To achieve its goals, the company is looking to open up as many as 135 stores in Canada in spring 2013, eventually growing to 200 stores north of the border. As well, Target is getting ready to set up "CityTarget" stores in the urban centers of Chicago, Seattle, San Francisco and Los Angeles this year. The retailer's strategy is to make its "value meets style" wares more accessible to urban consumers in these cities who might otherwise have to drive greater distances to a more suburban location to get their Target fix.
For the 2012 Christmas shopping season, Target and Neiman Marcus have teamed up to offer wares from 24 leading designers at Target stores. Target has also offered designer brand names like Missoni in the past, offering customers a chance to get higher-profile offerings at a discounted price. Additionally, the retailer is offering wares from other retailers, including Apple offerings at a few locations, in a "stores-within-the-store" approach.
Target has shown a pattern of performance in the last few years that holds promise for its ability to deliver on its future plans. From its 2006 fiscal year to the 2011 period, the retailer has seen sales grow 18 percent, from $57.87 billion. The number of stores has grown more than 18 percent over this period as well, from 1,488 to 1,763. Earnings per share have risen one-third, from $3.21 to $4.28.

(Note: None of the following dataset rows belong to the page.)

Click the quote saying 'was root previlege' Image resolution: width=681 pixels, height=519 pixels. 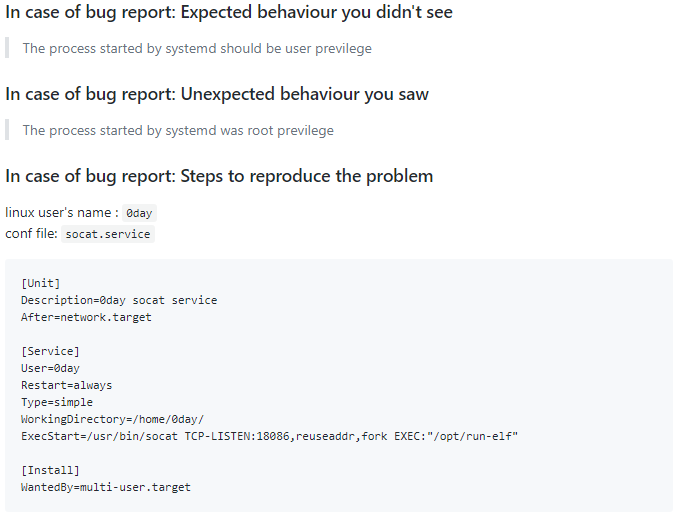click(x=178, y=130)
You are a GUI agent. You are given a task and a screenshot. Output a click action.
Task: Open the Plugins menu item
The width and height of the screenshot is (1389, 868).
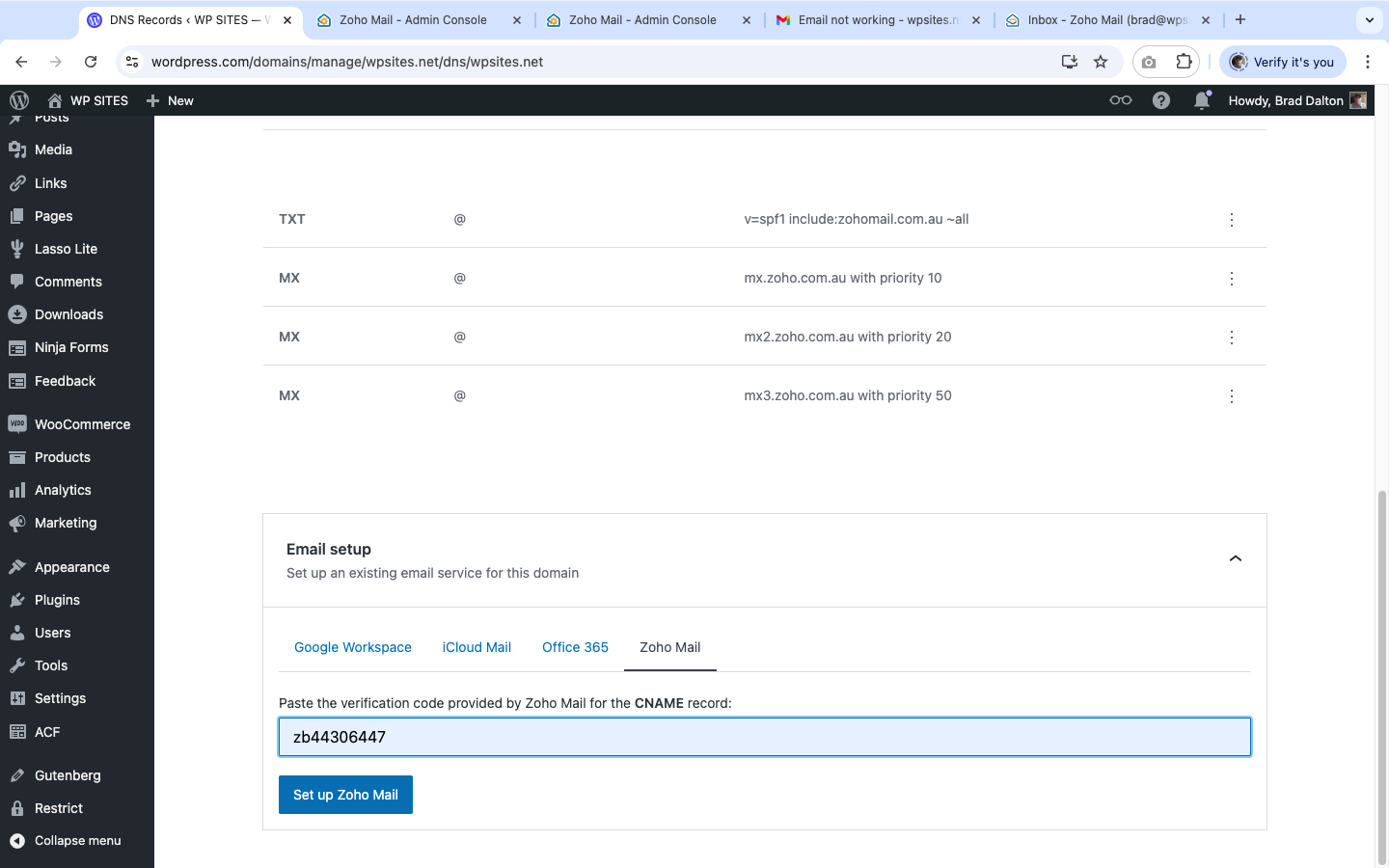coord(57,600)
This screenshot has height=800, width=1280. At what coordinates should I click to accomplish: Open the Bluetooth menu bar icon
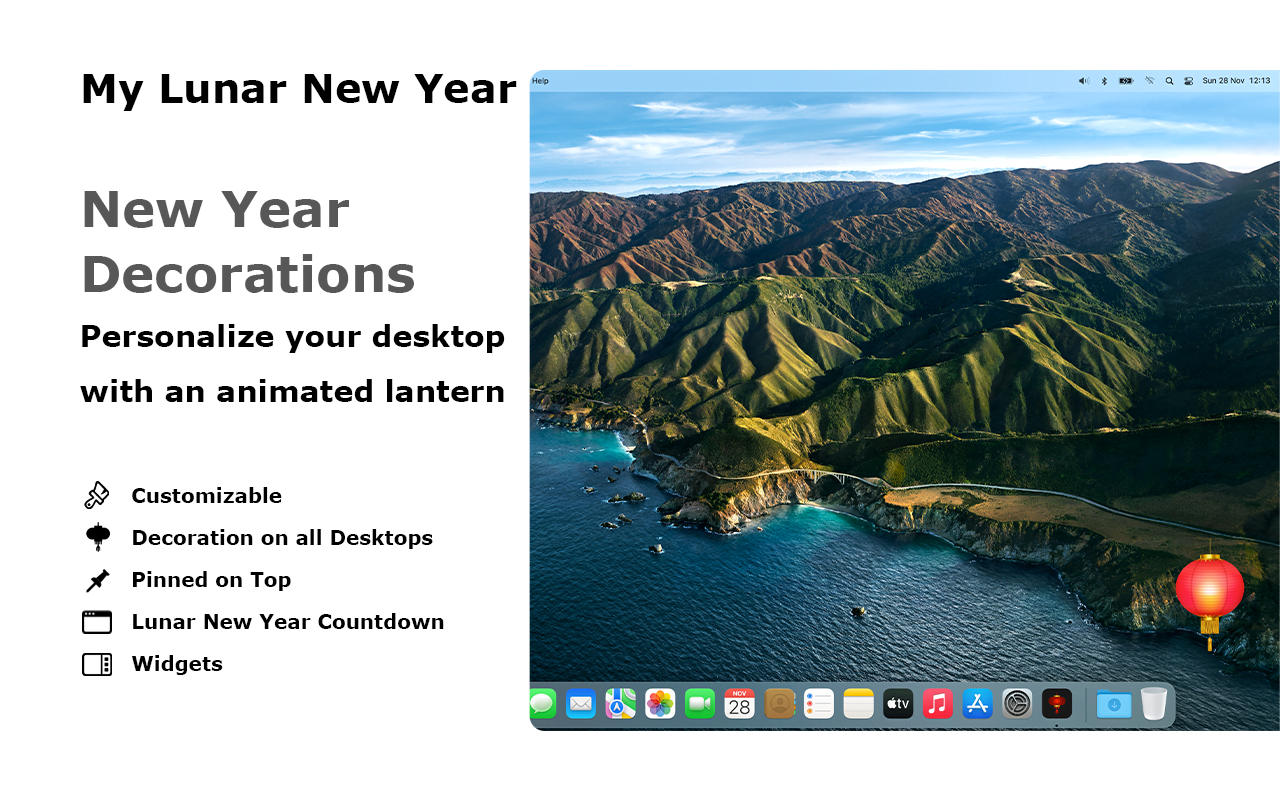click(1104, 80)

However, while Target has added to its retail square footage from 2006 to 2011, its revenues per square foot are down from $316 to $294 over this period. To combat recessionary decline, Target has expanded its food offerings in recent years, so that food and pet supplies made up 19 percent of the company's sales by product type for 2011, from 16 percent for 2009. The number of SuperTarget stores, offering a wider range of food offerings, has grown from 177 in 2006 to 251 in 2011.

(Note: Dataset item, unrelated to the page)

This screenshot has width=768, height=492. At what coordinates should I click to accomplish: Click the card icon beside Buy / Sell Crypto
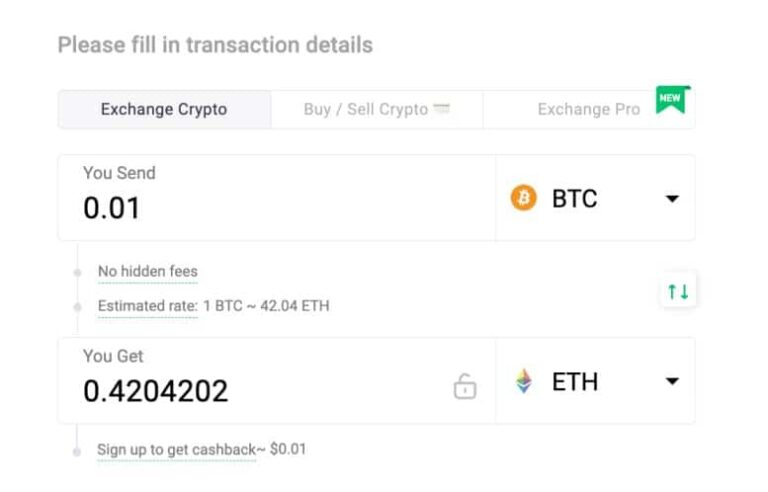[441, 108]
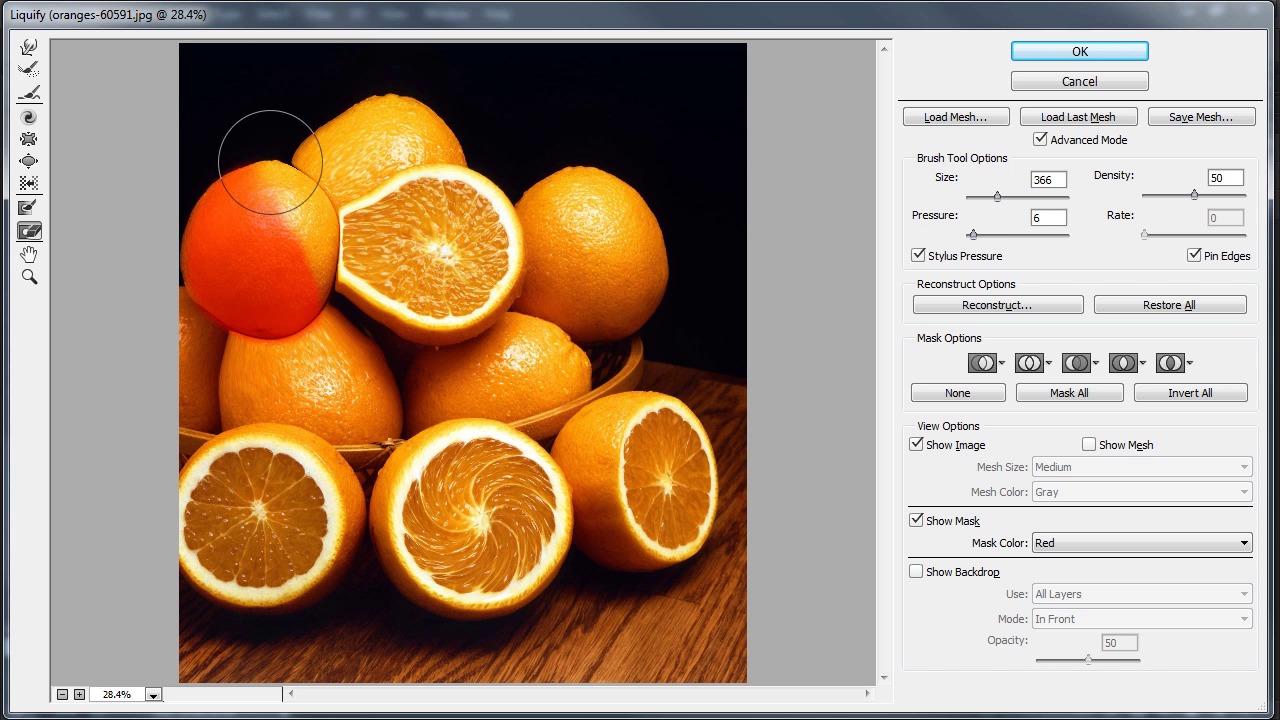Switch to the Hand tool
This screenshot has width=1280, height=720.
tap(29, 255)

Target also offers credit cards to facilitate customers' shopping experiences, but is looking to sell its credit card receivables portfolio.
As for its recent performance, Target has reported EPS of $1.04 per share for the first quarter of 2012, up 5 percent from the 2011 comparable period. Expenses related to the company's plans for Canadian market entry cut into first quarter EPS to the extent of $0.80 per share, Target reports.

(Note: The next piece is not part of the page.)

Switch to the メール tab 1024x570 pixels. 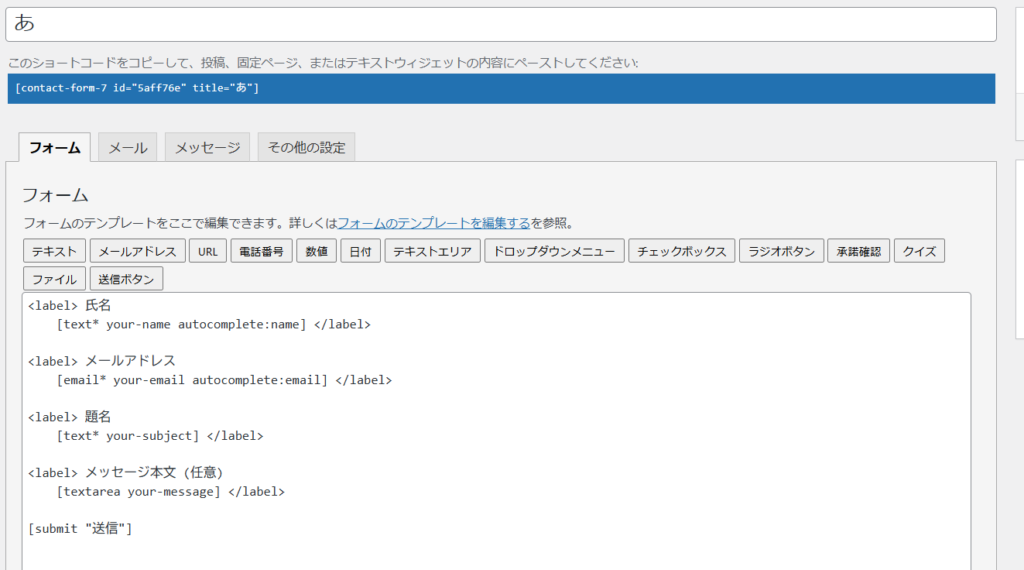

For the second quarter, Target is anticipating EPS in the range of $0.94 to $1.04, and as much as $1.14 after adjusting for the impact of expenses related to Canadian market entry. For fiscal year 2012, Target is anticipating EPS in the range of $4.10 to $4.30, and as much as $4.60 to $4.80 after adjustments for its entry into the Canadian market.
As for its consistent dividend payouts, Target boasts that it hasn't missed a payment since it first became public in October 1967. For the first two quarters of 2012, the company paid out $0.30 per share, and is boosting its quarterly dividend by 20 percent to $0.36 per share from the third quarter on. This makes for a dividend yield of more than 2.15 percent at Target's current stock price of about $61. What is more, the company has plans for share repurchases, looking to spend up to $5 billion in the next couple of years. Target recently completed $10 billion in share repurchases.
In terms of its competitive position, Target's gross margin of 0.30 is at about the industry average of 0.32, and compares favorably to competitors Walmart (WMT), at 0.25, and Costco (COST), at 0.12. Target's operating margin (0.08) also compares favorably to Walmart's (0.06) and Costco's (0.03).
Target's price to earnings of over 14 for the trailing 12-month period is much better than the industry average of about 25. It is also better than Costco's and Walmart's PE of over 26 and 15.5, respectively. On a forward basis, Target's PE of 12.6 is in-line with Walmart's 13.6. Target's PE growth ratio, with anticipated growth over the next five years, is merely 1.27. Walmart's is 1.79.
It appears that Walmart is poised for stronger growth than Target, considering Walmart's ability to grow in developing countries. Also, Target is likely to find it more difficult and expensive to expand in urban U.S centers, rather than the suburbs and exurbs, to drive domestic growth. And Target always has to deal with the specter of changing consumer tastes.
However, investors looking for a steady dividend without the impacts of the "headline risk" that Walmart poses should be favorably inclined towards Target.